Zwiedzający gmach o latach dawni pracownicy kolei wyczekują jednego - przejścia przez próg pięknych, drewnianych drzwi sali 200. 

– Ta sala była naprawdę piękna. Tyle się tu działo! Odbywały się wszystkie świąteczne spotkania dla dzieci – choinkowe bale z tańcami i zabawami. Pamiętam, jak moja córeczka była na takim pierwszym balu… to już trzydzieści lat temu, ale mam to w oczach jak dziś - opisuje jedna ze zwiedzających. - Były też uroczystości oficjalne – między innymi na 85-lecie dyrekcji. Właśnie wtedy zostałam odznaczona odznaką resortową Zasłużony Kolejarz. Byłam bardzo dumna. Razem ze mną wyróżniono wtedy wiele koleżanek z innych działów – było nas naprawdę mnóstwo. To była wielka uroczystość. Organizowaliśmy tu też imprezy pożegnalne dla pracowników. Jedna z nich szczególnie zapadła mi w pamięć – była bardzo zabawna. W naszym dziale pracowały same kobiety, ani jednego mężczyzny. Dziewczyny zastanawiały się, co będzie do jedzenia i jak to wszystko zorganizować. A ja… wypożyczyłam smoking, krótko ścięłam włosy i poszłam obsługiwać kolację jako „kelner”. Dyrektor, pan Szklarski, zapytał wtedy: – A wyście tego kelnera z Hotelu pod Orłem wzięły? Śmiechu było co niemiara, a potem – tańce. Każda chciała ze mną tańczyć! Cudowne wspomnienia - dodaje.

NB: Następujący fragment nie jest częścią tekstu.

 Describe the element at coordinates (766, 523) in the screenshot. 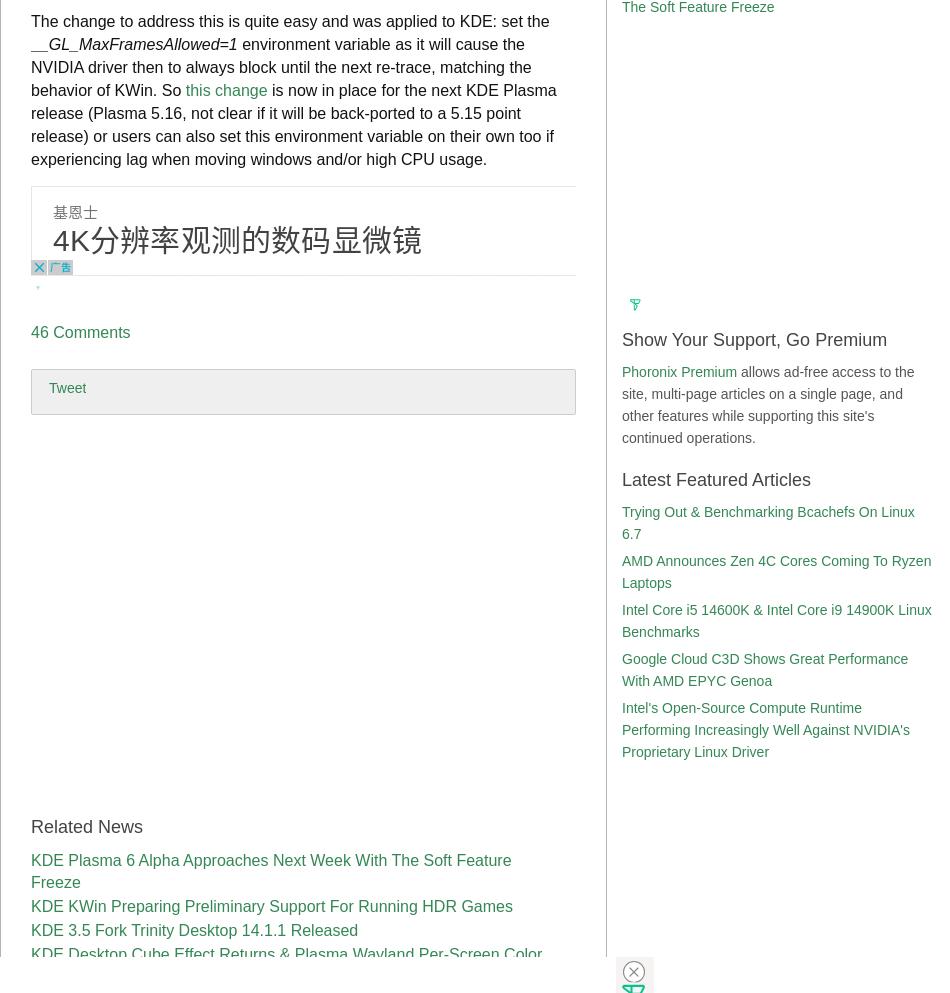

I see `'Trying Out & Benchmarking Bcachefs On Linux 6.7'` at that location. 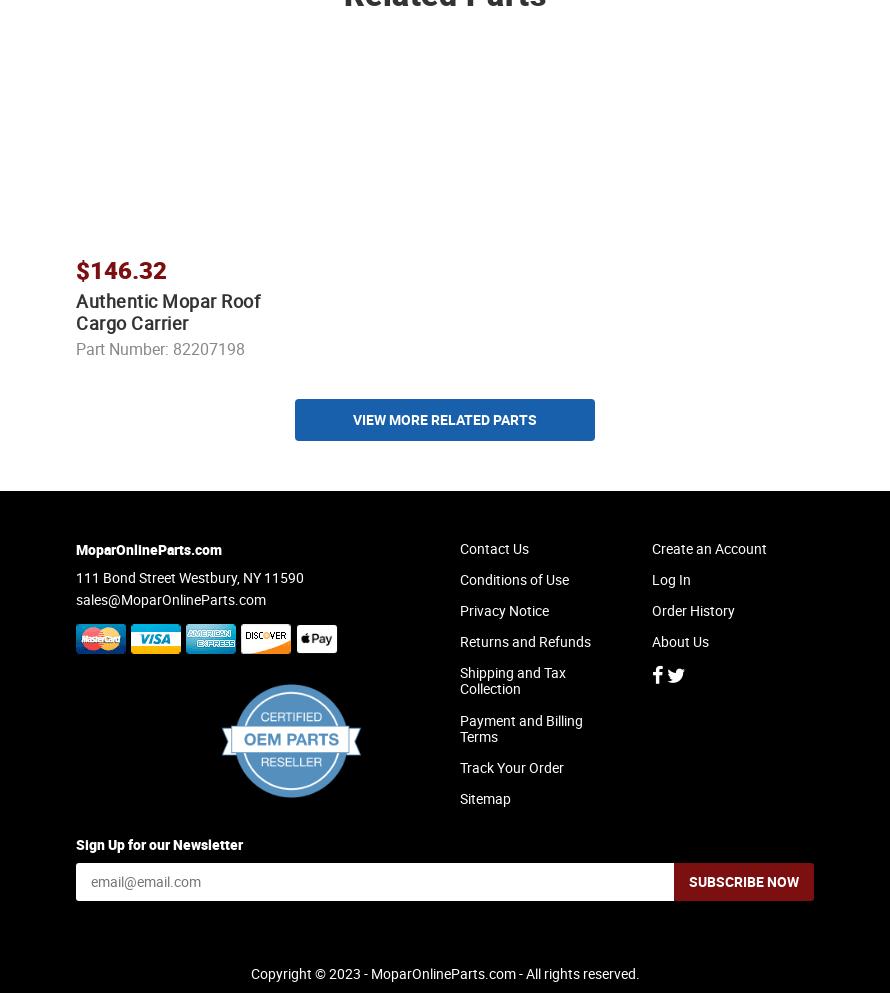 I want to click on 'Privacy Notice', so click(x=504, y=627).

Szczęściarze mogli bywać w tej sali jeszcze zanim stali się pracownikami kolei.

- Pierwszy raz byłam w tej sali mając osiemnaście lat – jeszcze zanim zaczęłam tu pracować. Siedziałam wtedy przy okrągłym stoliku z chłopakiem. Nie przypuszczałam, że kiedyś tu wrócę jako pracownica. Sala była wtedy pięknie przystrojona, bo to był karnawał – wszystko błyszczało. Kiedy później tu pracowałam, czułam dumę, że już znam to miejsce - opisuje kolejna z dawnych pracownic. 

Bydgoscy kolejarze słynęli z pracowitości. Jak się bawili, to też na całego! 

Budynek po latach odwiedził też Henryk Szklarski, przed laty dyrektor tego miejsca. 

 – Wspomnienia wróciły od razu - mówi Henryk Szklarski. - Dziś wydaje mi się, że ta sala jest o wiele mniejsza, niż ją zapamiętałem. W mojej pamięci pozostała jako ogromne pomieszczenie. Stały tu na stałe trzy rzędy długich stołów, a po obu stronach ustawiono krzesła. W czasie zebrań gromadziło się tu ponad sto osób. Sala nie była klimatyzowana, więc bywało gorąco – nie tylko z powodu emocji towarzyszących obradom, ale też z powodu wysokich temperatur na zewnątrz.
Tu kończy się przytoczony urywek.